Some of those “basic structures” proved especially important to the co-collaborators. They include enforcing laws against driving under the influence by testing a driver’s impairment rather than testing the amount of THC in their bloodstream; prohibiting employers from firing employees simply for testing positive for marijuana; disregarding, in custody battles, whether one of the parents smokes; and establishing independent financial and insurance cooperatives for the cannabis and hemp industries, so that banking and insurance transactions may be done apart from the federal framework.
“Those are the little things that we would not have thought of, unless we’d been reaching out to individuals,” Hodges states. “So it really is a much stronger document because we’ve been so open about it.”
Once the document had been collaboratively shaped and vetted, AFPR took it to an attorney, who drafted it as legislation in preparation for submission to the Secretary of State.
As the final, amended version of the MCLR initiative undergoes evaluation by the office of the Secretary of State, the greatest obstacle now facing AFPR is the task of raising the $2 million needed to gather signatures for the petition. Without that funding, the measure won’t appear on the 2014 ballot, regardless of all the effort and collaboration already invested. The organization has been cultivating relationships with prospective sponsors, but collecting that large of a sum will not be easy.
Still, the initiative’s proponents remain confident. According to the most recent survey data released by AFPR, 64 percent of California voters want to legalize marijuana in 2014. This support follows a broader trend: Results of a recent Gallup poll show that for the first time since Americans were first polled on their attitudes toward marijuana in 1969, a clear majority of Americans — 58 percent — say it should be legalized.
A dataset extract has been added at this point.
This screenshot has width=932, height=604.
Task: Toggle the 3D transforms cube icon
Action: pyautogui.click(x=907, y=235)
“The time is now,” declared John Lee, another proponent. “The voters are ready, and we can get it done.”
What getting it done will ultimately mean, in practice, is anyone’s guess.
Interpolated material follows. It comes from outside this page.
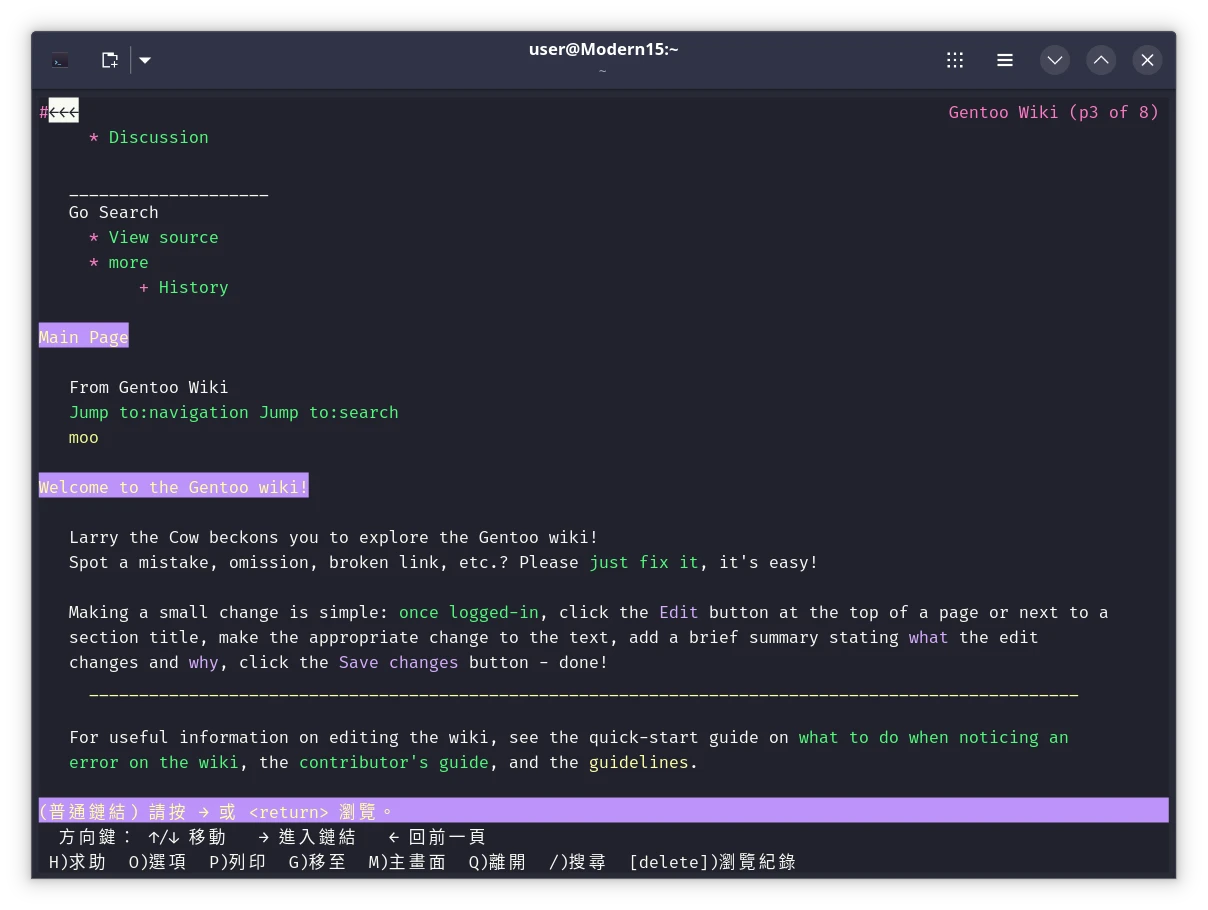Follow the Save changes link
The height and width of the screenshot is (910, 1208).
pos(398,662)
“We’re talking about a lot of saved money as far as people going to jail, better use of resources, and a new stream of revenue for the state,” Hodges predicts. “There’s obviously gonna be some sort of liquor-store type models. But I’ve heard of everything from marijuana-friendly bed and breakfasts, to high-end bars that will have girls going around like cigarette girls used to, but with different types of pre-rolled joints.”
Taking it all in, he concluded, “The possibilities are pretty endless. But if this initiative passes, we will set a standard for the rest of the country.”